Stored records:
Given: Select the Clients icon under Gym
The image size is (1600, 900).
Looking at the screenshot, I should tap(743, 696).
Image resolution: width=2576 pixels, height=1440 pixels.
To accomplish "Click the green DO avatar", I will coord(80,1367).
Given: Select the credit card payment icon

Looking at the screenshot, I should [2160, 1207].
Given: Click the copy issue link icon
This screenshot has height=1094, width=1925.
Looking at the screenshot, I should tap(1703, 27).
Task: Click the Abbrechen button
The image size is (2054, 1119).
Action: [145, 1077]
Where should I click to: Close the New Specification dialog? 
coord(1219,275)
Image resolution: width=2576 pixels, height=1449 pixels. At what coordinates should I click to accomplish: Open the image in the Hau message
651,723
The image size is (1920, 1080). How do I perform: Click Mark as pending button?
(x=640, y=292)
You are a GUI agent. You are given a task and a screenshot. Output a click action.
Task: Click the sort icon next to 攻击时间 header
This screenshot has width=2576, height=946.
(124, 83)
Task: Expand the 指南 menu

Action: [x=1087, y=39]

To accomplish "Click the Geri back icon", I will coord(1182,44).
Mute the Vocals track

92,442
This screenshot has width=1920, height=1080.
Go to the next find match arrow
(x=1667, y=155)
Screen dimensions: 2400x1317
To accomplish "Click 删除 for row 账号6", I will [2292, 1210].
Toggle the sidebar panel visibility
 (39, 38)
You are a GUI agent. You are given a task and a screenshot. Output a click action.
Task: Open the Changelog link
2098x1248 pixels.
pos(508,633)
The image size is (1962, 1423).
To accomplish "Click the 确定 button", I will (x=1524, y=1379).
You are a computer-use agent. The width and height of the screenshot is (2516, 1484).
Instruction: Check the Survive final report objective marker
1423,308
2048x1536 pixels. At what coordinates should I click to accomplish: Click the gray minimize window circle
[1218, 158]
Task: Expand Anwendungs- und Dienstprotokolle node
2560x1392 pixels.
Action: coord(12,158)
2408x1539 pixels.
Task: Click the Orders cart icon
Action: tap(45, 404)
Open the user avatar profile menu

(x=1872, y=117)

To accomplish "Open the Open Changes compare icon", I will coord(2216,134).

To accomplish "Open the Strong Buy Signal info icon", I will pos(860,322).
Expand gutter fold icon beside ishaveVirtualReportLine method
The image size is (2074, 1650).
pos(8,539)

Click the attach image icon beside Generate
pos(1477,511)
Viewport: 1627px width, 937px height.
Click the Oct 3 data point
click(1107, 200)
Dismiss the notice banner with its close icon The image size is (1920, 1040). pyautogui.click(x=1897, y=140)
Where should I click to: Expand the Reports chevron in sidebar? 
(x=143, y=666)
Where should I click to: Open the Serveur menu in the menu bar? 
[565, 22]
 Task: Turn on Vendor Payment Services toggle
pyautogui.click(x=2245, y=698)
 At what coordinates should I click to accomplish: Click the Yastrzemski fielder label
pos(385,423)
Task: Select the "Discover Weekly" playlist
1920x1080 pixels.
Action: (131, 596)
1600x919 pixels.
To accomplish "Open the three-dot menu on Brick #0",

## Exercise brief
All of the records above should be copied exactly.

## Solution to this problem
Given: Select the Clients icon under Gym
The image size is (1600, 900).
Looking at the screenshot, I should tap(743, 696).
Image resolution: width=2576 pixels, height=1440 pixels.
To accomplish "Click the green DO avatar", I will coord(80,1367).
Given: Select the credit card payment icon

Looking at the screenshot, I should [2160, 1207].
Given: Click the copy issue link icon
This screenshot has height=1094, width=1925.
Looking at the screenshot, I should tap(1703, 27).
Task: Click the Abbrechen button
The image size is (2054, 1119).
Action: [145, 1077]
Where should I click to: Close the New Specification dialog? 
coord(1219,275)
Image resolution: width=2576 pixels, height=1449 pixels. At what coordinates should I click to accomplish: Open the image in the Hau message
651,723
The image size is (1920, 1080). How do I perform: Click Mark as pending button?
(x=640, y=292)
You are a GUI agent. You are given a task and a screenshot. Output a click action.
Task: Click the sort icon next to 攻击时间 header
This screenshot has width=2576, height=946.
(124, 83)
Task: Expand the 指南 menu

Action: [x=1087, y=39]

To accomplish "Click the Geri back icon", I will coord(1182,44).
Mute the Vocals track

92,442
This screenshot has width=1920, height=1080.
Go to the next find match arrow
(x=1667, y=155)
Screen dimensions: 2400x1317
To accomplish "Click 删除 for row 账号6", I will [2292, 1210].
Toggle the sidebar panel visibility
 (39, 38)
You are a GUI agent. You are given a task and a screenshot. Output a click action.
Task: Open the Changelog link
2098x1248 pixels.
pos(508,633)
The image size is (1962, 1423).
To accomplish "Click the 确定 button", I will (x=1524, y=1379).
You are a computer-use agent. The width and height of the screenshot is (2516, 1484).
Instruction: Check the Survive final report objective marker
1423,308
2048x1536 pixels. At what coordinates should I click to accomplish: Click the gray minimize window circle
[1218, 158]
Task: Expand Anwendungs- und Dienstprotokolle node
2560x1392 pixels.
Action: coord(12,158)
2408x1539 pixels.
Task: Click the Orders cart icon
Action: tap(45, 404)
Open the user avatar profile menu

(x=1872, y=117)

To accomplish "Open the Open Changes compare icon", I will coord(2216,134).

To accomplish "Open the Strong Buy Signal info icon", I will pos(860,322).
Expand gutter fold icon beside ishaveVirtualReportLine method
The image size is (2074, 1650).
pos(8,539)

Click the attach image icon beside Generate
pos(1477,511)
Viewport: 1627px width, 937px height.
Click the Oct 3 data point
click(1107, 200)
Dismiss the notice banner with its close icon The image size is (1920, 1040). pyautogui.click(x=1897, y=140)
Where should I click to: Expand the Reports chevron in sidebar? 
(x=143, y=666)
Where should I click to: Open the Serveur menu in the menu bar? 
[565, 22]
 Task: Turn on Vendor Payment Services toggle
pyautogui.click(x=2245, y=698)
 At what coordinates should I click to accomplish: Click the Yastrzemski fielder label
pos(385,423)
Task: Select the "Discover Weekly" playlist
1920x1080 pixels.
Action: (131, 596)
1600x919 pixels.
To accomplish "Open the three-dot menu on Brick #0",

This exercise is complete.